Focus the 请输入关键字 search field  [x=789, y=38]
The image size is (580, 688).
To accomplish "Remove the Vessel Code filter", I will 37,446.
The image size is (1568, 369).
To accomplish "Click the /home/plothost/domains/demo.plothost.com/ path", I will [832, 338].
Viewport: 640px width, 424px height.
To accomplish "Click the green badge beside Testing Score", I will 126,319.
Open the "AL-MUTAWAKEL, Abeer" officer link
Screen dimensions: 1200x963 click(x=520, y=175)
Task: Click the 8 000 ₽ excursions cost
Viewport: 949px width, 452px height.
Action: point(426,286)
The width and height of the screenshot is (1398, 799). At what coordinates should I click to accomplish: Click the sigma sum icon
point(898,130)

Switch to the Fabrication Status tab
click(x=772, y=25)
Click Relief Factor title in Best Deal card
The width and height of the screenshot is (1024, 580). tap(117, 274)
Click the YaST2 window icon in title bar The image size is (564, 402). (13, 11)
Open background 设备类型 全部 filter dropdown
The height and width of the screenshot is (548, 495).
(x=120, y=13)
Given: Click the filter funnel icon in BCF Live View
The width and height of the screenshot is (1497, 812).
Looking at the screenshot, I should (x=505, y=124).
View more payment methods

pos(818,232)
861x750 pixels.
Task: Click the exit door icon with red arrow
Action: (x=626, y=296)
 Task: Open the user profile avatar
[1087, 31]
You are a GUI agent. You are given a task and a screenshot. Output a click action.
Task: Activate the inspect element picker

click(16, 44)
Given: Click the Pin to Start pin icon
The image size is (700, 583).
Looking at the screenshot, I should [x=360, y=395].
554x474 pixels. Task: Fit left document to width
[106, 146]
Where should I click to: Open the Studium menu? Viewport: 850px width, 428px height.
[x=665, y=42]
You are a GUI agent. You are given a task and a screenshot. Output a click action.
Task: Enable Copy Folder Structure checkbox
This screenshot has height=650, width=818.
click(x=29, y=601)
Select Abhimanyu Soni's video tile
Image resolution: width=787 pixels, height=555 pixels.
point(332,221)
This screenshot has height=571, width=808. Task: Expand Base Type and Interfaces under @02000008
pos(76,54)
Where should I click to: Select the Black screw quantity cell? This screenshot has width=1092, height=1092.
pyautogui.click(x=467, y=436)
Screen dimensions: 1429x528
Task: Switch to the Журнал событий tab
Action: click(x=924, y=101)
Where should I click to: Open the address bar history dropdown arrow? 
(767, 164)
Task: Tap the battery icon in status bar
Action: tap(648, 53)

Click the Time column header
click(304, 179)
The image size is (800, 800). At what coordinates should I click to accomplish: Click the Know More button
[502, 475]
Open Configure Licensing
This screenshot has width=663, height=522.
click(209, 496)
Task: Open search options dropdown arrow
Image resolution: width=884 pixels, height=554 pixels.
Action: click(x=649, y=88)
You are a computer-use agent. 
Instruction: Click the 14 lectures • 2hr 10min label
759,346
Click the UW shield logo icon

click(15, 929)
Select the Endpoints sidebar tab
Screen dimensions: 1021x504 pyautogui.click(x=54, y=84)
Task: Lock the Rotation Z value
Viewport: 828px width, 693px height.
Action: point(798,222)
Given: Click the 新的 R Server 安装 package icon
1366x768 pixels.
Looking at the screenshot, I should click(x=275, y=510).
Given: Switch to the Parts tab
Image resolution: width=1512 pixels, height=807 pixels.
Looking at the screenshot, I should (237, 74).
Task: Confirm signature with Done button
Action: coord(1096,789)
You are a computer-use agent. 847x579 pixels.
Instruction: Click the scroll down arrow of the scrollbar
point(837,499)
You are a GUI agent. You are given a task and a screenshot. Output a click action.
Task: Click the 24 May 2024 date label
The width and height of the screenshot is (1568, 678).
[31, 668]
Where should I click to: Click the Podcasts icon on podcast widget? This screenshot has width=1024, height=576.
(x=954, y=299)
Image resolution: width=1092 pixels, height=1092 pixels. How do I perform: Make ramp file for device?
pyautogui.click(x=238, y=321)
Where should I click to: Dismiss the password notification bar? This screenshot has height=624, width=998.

• Task objective: With every line intact, output the listing above exactly.

• The completed task:
Focus the 请输入关键字 search field  [x=789, y=38]
The image size is (580, 688).
To accomplish "Remove the Vessel Code filter", I will 37,446.
The image size is (1568, 369).
To accomplish "Click the /home/plothost/domains/demo.plothost.com/ path", I will [832, 338].
Viewport: 640px width, 424px height.
To accomplish "Click the green badge beside Testing Score", I will 126,319.
Open the "AL-MUTAWAKEL, Abeer" officer link
Screen dimensions: 1200x963 click(x=520, y=175)
Task: Click the 8 000 ₽ excursions cost
Viewport: 949px width, 452px height.
Action: point(426,286)
The width and height of the screenshot is (1398, 799). At what coordinates should I click to accomplish: Click the sigma sum icon
point(898,130)

Switch to the Fabrication Status tab
click(x=772, y=25)
Click Relief Factor title in Best Deal card
The width and height of the screenshot is (1024, 580). tap(117, 274)
Click the YaST2 window icon in title bar The image size is (564, 402). (13, 11)
Open background 设备类型 全部 filter dropdown
The height and width of the screenshot is (548, 495).
(x=120, y=13)
Given: Click the filter funnel icon in BCF Live View
The width and height of the screenshot is (1497, 812).
Looking at the screenshot, I should (x=505, y=124).
View more payment methods

pos(818,232)
861x750 pixels.
Task: Click the exit door icon with red arrow
Action: (x=626, y=296)
 Task: Open the user profile avatar
[1087, 31]
You are a GUI agent. You are given a task and a screenshot. Output a click action.
Task: Activate the inspect element picker

click(16, 44)
Given: Click the Pin to Start pin icon
The image size is (700, 583).
Looking at the screenshot, I should [x=360, y=395].
554x474 pixels. Task: Fit left document to width
[106, 146]
Where should I click to: Open the Studium menu? Viewport: 850px width, 428px height.
[x=665, y=42]
You are a GUI agent. You are given a task and a screenshot. Output a click action.
Task: Enable Copy Folder Structure checkbox
This screenshot has height=650, width=818.
click(x=29, y=601)
Select Abhimanyu Soni's video tile
Image resolution: width=787 pixels, height=555 pixels.
point(332,221)
This screenshot has height=571, width=808. Task: Expand Base Type and Interfaces under @02000008
pos(76,54)
Where should I click to: Select the Black screw quantity cell? This screenshot has width=1092, height=1092.
pyautogui.click(x=467, y=436)
Screen dimensions: 1429x528
Task: Switch to the Журнал событий tab
Action: click(x=924, y=101)
Where should I click to: Open the address bar history dropdown arrow? 
(767, 164)
Task: Tap the battery icon in status bar
Action: tap(648, 53)

Click the Time column header
click(304, 179)
The image size is (800, 800). At what coordinates should I click to accomplish: Click the Know More button
[502, 475]
Open Configure Licensing
This screenshot has width=663, height=522.
click(209, 496)
Task: Open search options dropdown arrow
Image resolution: width=884 pixels, height=554 pixels.
Action: click(x=649, y=88)
You are a computer-use agent. 
Instruction: Click the 14 lectures • 2hr 10min label
759,346
Click the UW shield logo icon

click(15, 929)
Select the Endpoints sidebar tab
Screen dimensions: 1021x504 pyautogui.click(x=54, y=84)
Task: Lock the Rotation Z value
Viewport: 828px width, 693px height.
Action: point(798,222)
Given: Click the 新的 R Server 安装 package icon
1366x768 pixels.
Looking at the screenshot, I should click(x=275, y=510).
Given: Switch to the Parts tab
Image resolution: width=1512 pixels, height=807 pixels.
Looking at the screenshot, I should (237, 74).
Task: Confirm signature with Done button
Action: coord(1096,789)
You are a computer-use agent. 847x579 pixels.
Instruction: Click the scroll down arrow of the scrollbar
point(837,499)
You are a GUI agent. You are given a task and a screenshot. Output a click action.
Task: Click the 24 May 2024 date label
The width and height of the screenshot is (1568, 678).
[31, 668]
Where should I click to: Click the Podcasts icon on podcast widget? This screenshot has width=1024, height=576.
(x=954, y=299)
Image resolution: width=1092 pixels, height=1092 pixels. How do I perform: Make ramp file for device?
pyautogui.click(x=238, y=321)
Where should I click to: Dismiss the password notification bar? This screenshot has height=624, width=998.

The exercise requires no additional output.